11. Could you please explain, why {1,2,3} is open?

12. Originally Posted by saxash
Could you please explain, why {1,2,3} is open?
Because it is the open ball of radius 1.5 around 2. Every set in the discrete topology/metric is open and closed.

13. I have a solution for the 4.problem. But I don't have any idea about how to solve 5. problem.

Solution for 4.pr.:
$\overline{Y}=\{x:inf\{\|x-y\|\}=0, \ y\in Y\}$. If $y \notin Y \Rightarrow y \in intCY \Rightarrow \overline{Y}= CintCY$. As intCY is the biggest opened subspace of CT (by definition of the interior), then $\overline{Y}$ is smallest closed subset which includes Y, because complement of the open space is closed space.
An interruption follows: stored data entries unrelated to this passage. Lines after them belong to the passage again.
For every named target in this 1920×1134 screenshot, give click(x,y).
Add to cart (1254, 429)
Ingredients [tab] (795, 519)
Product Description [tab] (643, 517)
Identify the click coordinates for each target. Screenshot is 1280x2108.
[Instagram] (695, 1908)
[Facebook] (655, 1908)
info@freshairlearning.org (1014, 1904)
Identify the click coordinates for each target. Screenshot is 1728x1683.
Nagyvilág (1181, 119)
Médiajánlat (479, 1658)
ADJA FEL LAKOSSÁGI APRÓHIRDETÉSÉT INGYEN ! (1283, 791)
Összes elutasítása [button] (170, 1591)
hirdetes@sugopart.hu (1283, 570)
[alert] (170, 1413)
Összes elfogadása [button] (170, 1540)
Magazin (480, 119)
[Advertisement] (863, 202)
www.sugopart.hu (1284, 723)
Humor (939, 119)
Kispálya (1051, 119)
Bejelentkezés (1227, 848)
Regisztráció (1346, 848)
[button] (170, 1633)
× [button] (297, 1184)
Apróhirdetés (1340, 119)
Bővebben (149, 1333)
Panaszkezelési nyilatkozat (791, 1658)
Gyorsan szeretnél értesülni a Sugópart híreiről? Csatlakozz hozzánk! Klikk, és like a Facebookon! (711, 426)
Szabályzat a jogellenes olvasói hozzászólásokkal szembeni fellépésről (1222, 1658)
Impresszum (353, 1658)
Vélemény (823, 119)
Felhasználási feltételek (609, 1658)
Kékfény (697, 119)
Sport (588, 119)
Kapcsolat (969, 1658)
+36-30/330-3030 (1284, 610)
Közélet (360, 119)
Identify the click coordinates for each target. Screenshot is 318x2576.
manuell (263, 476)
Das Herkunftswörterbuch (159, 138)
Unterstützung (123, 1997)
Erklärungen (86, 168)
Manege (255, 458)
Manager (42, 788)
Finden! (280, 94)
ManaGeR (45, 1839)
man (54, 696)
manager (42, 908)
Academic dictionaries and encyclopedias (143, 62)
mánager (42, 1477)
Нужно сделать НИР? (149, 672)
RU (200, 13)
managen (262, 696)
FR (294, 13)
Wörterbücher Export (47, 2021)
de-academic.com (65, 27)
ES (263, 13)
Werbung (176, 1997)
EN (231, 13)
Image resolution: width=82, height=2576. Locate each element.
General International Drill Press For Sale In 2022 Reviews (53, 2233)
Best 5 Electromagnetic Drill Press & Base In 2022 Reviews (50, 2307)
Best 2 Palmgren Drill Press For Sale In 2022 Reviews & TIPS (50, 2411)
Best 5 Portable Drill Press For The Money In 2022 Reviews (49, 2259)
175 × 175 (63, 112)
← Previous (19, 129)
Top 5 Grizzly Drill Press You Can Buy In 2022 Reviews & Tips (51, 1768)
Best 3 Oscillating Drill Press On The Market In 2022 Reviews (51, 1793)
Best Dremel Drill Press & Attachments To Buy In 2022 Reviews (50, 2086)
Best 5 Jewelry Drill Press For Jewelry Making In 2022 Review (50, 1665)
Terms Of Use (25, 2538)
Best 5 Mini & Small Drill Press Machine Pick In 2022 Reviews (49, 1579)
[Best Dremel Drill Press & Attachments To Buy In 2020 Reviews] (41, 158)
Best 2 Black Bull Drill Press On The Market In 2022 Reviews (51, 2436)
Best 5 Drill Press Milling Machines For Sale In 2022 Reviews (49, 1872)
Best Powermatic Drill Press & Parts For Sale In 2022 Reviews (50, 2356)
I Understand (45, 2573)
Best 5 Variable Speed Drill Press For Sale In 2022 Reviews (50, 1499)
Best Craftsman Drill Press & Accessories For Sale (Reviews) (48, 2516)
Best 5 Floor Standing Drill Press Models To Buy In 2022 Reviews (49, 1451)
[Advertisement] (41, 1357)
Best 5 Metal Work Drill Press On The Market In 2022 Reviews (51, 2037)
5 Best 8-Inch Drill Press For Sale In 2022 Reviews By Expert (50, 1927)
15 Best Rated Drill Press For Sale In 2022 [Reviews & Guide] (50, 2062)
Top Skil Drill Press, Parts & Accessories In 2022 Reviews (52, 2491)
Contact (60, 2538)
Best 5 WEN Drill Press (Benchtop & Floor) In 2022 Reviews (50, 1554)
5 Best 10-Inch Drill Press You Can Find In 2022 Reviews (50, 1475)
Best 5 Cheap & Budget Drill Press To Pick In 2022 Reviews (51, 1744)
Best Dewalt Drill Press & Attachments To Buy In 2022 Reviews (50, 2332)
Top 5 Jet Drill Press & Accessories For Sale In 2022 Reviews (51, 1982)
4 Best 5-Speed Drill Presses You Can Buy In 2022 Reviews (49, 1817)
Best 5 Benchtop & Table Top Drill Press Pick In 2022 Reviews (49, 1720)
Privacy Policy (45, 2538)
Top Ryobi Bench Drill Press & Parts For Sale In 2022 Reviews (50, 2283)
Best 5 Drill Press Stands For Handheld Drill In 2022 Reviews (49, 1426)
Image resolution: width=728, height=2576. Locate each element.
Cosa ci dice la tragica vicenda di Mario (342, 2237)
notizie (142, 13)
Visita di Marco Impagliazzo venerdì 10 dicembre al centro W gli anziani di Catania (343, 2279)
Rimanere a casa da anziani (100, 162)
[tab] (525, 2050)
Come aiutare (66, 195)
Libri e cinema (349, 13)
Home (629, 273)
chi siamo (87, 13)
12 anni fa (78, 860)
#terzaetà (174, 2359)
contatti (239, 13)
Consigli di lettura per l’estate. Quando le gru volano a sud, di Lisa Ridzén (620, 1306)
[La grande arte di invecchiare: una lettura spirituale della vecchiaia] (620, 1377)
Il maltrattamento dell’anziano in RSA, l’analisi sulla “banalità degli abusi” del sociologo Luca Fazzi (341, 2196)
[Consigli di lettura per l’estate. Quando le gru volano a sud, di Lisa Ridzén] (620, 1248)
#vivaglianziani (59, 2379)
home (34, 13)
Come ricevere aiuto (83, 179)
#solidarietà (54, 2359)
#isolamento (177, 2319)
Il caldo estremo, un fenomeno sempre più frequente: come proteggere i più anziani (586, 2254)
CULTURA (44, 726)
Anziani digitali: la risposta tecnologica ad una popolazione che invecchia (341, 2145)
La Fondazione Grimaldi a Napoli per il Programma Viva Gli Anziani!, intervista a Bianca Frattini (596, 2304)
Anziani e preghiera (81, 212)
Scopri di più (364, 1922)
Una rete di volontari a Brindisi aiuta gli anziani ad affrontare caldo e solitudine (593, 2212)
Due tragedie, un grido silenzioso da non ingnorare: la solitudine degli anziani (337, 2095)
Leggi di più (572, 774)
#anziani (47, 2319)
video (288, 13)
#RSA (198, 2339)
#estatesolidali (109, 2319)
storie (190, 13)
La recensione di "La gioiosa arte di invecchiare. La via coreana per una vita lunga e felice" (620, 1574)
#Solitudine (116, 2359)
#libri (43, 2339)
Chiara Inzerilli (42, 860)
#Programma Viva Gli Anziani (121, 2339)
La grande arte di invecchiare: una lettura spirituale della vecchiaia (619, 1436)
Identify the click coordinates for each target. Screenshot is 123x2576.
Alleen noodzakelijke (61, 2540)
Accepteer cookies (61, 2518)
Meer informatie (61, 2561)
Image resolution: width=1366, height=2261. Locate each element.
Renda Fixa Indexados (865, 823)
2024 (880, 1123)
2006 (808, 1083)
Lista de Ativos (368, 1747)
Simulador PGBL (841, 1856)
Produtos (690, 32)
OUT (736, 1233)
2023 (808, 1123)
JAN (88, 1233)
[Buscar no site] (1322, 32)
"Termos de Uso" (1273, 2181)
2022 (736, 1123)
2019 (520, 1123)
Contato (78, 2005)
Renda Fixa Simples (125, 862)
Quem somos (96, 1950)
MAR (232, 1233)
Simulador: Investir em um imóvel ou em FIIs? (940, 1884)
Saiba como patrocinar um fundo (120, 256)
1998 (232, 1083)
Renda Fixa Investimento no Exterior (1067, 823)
14. Pick $x,y \in \overline{K}$ and $t\in [0,1]$, then there are two sequences $\{x_n\}_{n\geq1}, \{y_n\}_{n\geq1} \subset K$ such that $x_n \rightarrow x, y_n\rightarrow y$, so we have for each n $t x_n+(1-t)y_n \in K$ by convexity of K. As the closure of K contains all the limit points of K, tending to the limit we see that $t x+(1-t) y \in \overline{K}$.